A Model for the Distant Activity of Comet Hale-Bopp

Abstract

Numerical simulations of the evolving activity of comet Hale-Bopp are presented. A porous, spherical nucleus, 20 km in radius, made of ice and dust in equal mass fractions, is considered, assuming 5% of CO (by mass) to be occluded in the amorphous ice. The main effects included in the code are the following: crystallization of amorphous ice and release of occluded gas, condensation, sublimation and flow of gases through the pores, changing pore sizes, and flow of dust grains. A sharp rise in the activity of the nucleus occurs at a heliocentric distance of 7 AU preperihelion, marked by an increase in the CO flux and in the rate of dust emission by several orders of magnitude. This is due to runaway crystallization taking place a few meters below the surface, accompanied by the release of the trapped CO. There is a surge in the water vapor production rate as well, but this rate remains 2 orders of magnitude below the CO production rate. The runaway is eventually quenched, and a period of sustained, but variable, activity ensues. The emission of water molecules is found to surpass that of CO at a heliocentric distance of 3 AU. It remains almost constant through perihelion and starts declining beyond 1 AU postperihelion.
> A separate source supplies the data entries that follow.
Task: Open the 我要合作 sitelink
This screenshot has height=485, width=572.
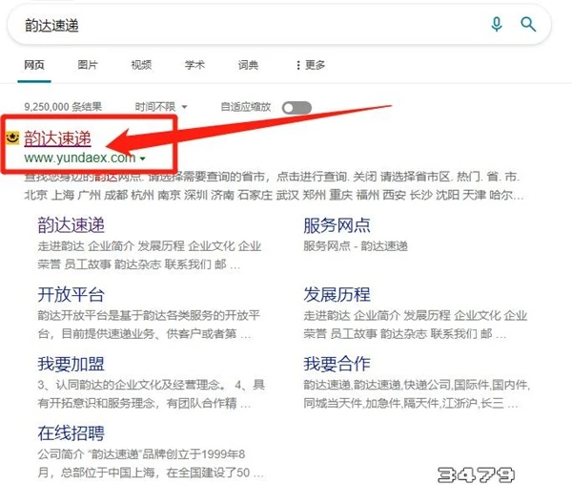Action: pyautogui.click(x=337, y=364)
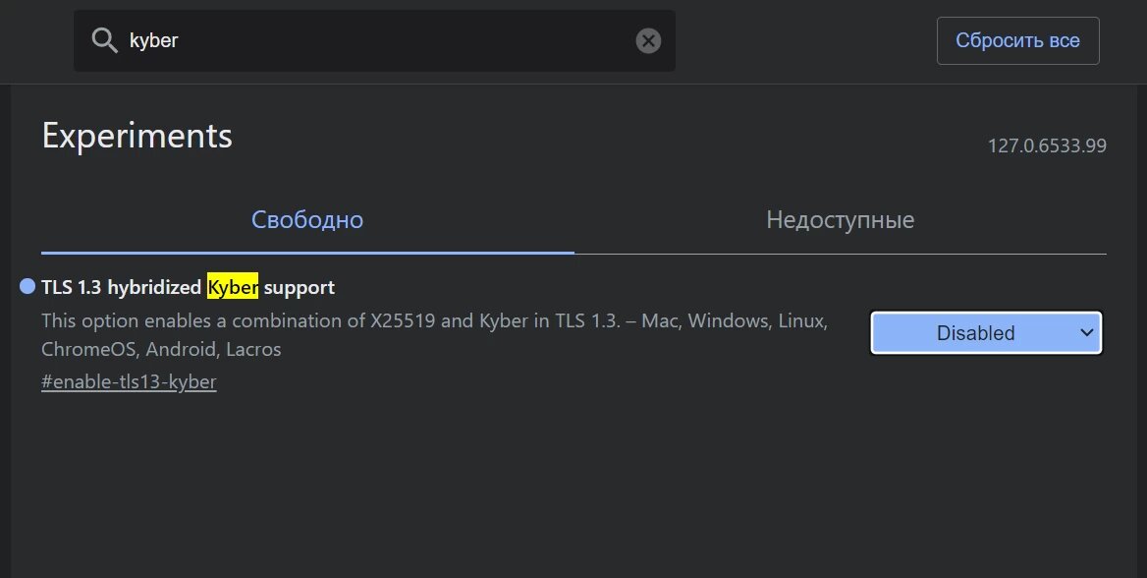
Task: Click the word support in flag title
Action: point(300,288)
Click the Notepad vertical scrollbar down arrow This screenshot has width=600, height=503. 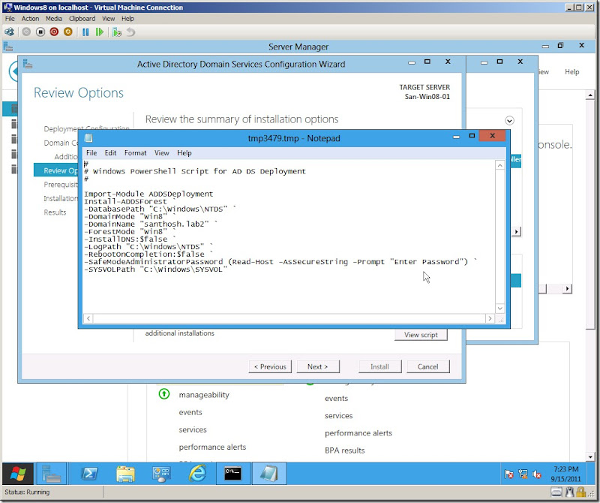[500, 307]
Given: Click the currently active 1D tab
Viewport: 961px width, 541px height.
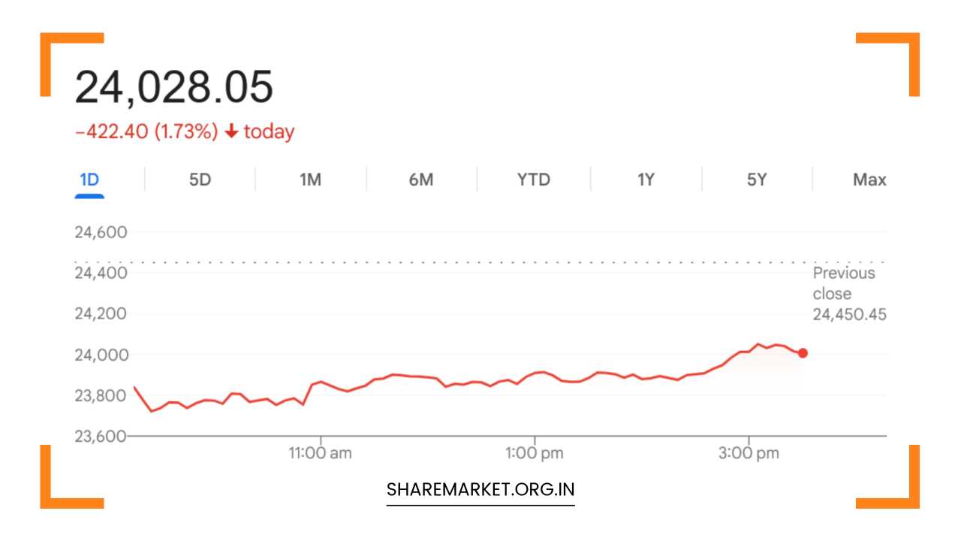Looking at the screenshot, I should coord(90,180).
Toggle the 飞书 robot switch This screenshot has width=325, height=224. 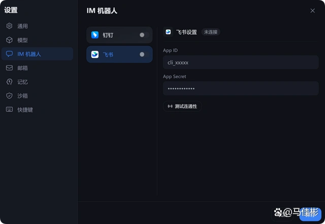[x=142, y=54]

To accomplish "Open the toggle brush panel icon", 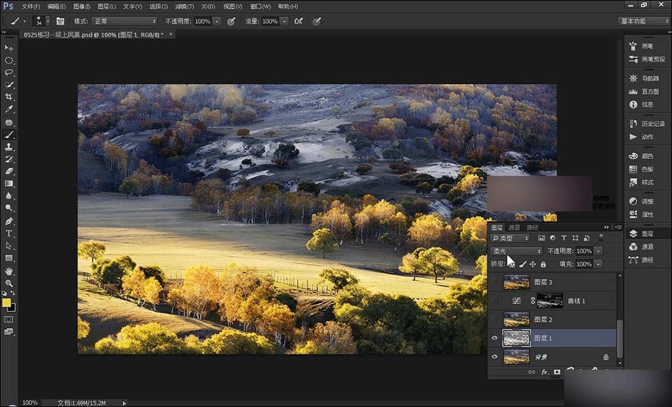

The model predicts that the comet's activity (and brightness) will not increase dramatically as it approaches perihelion, as might be expected from its unusually high activity at 6-7 AU. It is found that a very porous dust mantle forms between 7 and 2 AU preperihelion, reaching a thickness of about 10 cm. This mantle leads to high surface temperatures. The onset of activity at 7 AU, the large CO flux, and the slowdown in the comet's activity rise as it nears perihelion are in very good agreement with the observations of comet Hale-Bopp.